Still, Verville said that the bill is not intended to save money, but to shift the focus.
“I have critics on my own side, they look at this and they go, ‘Well, this isn’t a tax-saving bill,’ ” he said. “And I say, ‘No, it’s not.’ This is not a money-cutting — this is not a tax-cutting bill. This is (about the) best education for the child.”
Debating the bill Tuesday, Republicans and Democrats embraced what have become increasingly divergent visions of education.
Republicans on the committee called the bill a “win-win” for districts and an expansion of the “school choice” movement that could allow families to receive assistance for education. And they noted that the high 60 percent voting threshold meant that only districts whose voters felt especially strongly about passing the program would be able to participate.

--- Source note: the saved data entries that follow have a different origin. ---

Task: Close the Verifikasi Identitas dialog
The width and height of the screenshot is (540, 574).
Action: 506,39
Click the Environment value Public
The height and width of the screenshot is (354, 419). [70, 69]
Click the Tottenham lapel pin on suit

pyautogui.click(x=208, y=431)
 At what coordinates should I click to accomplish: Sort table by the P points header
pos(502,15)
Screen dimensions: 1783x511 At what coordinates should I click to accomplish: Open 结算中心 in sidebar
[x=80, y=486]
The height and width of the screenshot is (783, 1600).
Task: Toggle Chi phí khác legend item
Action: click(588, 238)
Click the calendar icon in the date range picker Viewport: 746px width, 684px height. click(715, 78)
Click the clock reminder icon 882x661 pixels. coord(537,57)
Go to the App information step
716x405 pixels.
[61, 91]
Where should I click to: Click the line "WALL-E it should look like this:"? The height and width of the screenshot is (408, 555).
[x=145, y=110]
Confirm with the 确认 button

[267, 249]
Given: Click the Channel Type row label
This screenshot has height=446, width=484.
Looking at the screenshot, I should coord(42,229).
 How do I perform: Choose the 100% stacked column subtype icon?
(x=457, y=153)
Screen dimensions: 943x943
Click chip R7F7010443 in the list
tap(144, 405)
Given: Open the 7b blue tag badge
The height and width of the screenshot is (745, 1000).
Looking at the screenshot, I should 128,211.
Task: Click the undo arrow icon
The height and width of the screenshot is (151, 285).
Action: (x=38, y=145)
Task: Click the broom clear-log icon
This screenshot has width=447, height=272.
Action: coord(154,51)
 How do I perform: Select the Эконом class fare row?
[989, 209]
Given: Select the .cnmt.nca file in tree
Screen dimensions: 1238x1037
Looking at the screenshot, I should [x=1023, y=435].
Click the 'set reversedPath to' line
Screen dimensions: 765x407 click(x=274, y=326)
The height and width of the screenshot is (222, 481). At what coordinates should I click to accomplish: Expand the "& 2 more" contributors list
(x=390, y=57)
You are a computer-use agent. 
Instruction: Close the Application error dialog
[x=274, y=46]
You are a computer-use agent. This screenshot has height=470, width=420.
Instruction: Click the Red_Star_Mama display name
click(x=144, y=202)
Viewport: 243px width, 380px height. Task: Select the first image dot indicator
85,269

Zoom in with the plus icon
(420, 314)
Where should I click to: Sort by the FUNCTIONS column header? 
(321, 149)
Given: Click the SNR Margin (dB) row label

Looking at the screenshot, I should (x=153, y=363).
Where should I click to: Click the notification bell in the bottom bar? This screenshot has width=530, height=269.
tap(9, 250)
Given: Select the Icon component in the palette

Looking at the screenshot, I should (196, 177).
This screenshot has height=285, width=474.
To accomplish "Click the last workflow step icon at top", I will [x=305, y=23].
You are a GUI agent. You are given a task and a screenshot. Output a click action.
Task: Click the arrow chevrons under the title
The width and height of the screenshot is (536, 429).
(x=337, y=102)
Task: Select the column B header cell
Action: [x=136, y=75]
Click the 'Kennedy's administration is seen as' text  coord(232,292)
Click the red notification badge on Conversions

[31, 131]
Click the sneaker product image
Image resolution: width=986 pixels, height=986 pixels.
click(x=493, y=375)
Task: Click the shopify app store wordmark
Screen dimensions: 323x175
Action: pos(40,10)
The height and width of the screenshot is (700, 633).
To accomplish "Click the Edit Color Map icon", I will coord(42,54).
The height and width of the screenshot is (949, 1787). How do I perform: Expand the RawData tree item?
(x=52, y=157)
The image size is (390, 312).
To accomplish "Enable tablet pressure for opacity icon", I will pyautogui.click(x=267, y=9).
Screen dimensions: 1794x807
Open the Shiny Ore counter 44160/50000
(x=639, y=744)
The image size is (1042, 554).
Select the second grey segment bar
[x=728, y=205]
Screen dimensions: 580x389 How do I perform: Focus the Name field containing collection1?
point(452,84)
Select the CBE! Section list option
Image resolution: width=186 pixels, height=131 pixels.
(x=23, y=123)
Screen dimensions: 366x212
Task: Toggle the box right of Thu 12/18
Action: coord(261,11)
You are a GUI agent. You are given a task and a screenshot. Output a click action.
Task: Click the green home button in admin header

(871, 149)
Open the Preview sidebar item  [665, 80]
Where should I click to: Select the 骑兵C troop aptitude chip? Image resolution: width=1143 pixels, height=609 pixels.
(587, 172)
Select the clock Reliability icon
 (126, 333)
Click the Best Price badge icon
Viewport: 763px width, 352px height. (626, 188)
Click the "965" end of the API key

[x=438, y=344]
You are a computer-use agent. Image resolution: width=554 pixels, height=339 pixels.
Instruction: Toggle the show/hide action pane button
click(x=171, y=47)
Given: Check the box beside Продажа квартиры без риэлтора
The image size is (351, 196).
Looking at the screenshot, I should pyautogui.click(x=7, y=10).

Rep. Erica Layon, a Derry Republican, said that towns should be given the option. “There are some towns that this could benefit,” she said. “And I think giving the towns the choice and the availability to the towns and cities is important.”
And Rep. Ralph Boehm, a Litchfield Republican, argued most towns likely wouldn’t go for the program as enacted.
“Sixty percent would have to vote for it,” he said. “I don’t know any town that would. If they did, they’d have a really bad public school system.”
But Democrats assailed the bill, which they said would enable residents to vote in a dramatic siphoning of local tax dollars away from public schools.
Rep. Linda Tanner, a Sunapee Democrat, noted that Democrats have long warned that if kids leave school districts to take programs such as EFAs, fixed building and maintenance costs mean that school districts can’t shrink accordingly. “This is upping that ante even further,” she said.
Tanner added: “I hope the rationale isn’t to get rid of ‘lousy school systems’ as was quoted from Rep. Boehm,” she said. “I hope that what we’re trying to do is support all of our public school systems, but I’m not sure that we’re really going to do that.”
Other Democrats argued the proposal was being advanced out of the committee without sufficient discussion. The bulk of the bill first appeared as an amendment to an existing bill during a Nov. 10 meeting; it hasn’t received a hearing.
The committee discussion turned at times heated — and profane.
“This is a retained bill, so you’ve had the bill for six months,” said Rep. Gregory Hill, a Northfield Republican, addressing Democrats. “So I don’t know why (these concerns are) coming up now.”
“That is bulls--t,” yelled Rep. Dave Luneau, a Hopkinton Democrat, pointing a finger. Several colleagues pulled him back into his seat.
Following the vote, the bill will move forward to a vote in the full House when it meets again Jan. 5 and 6.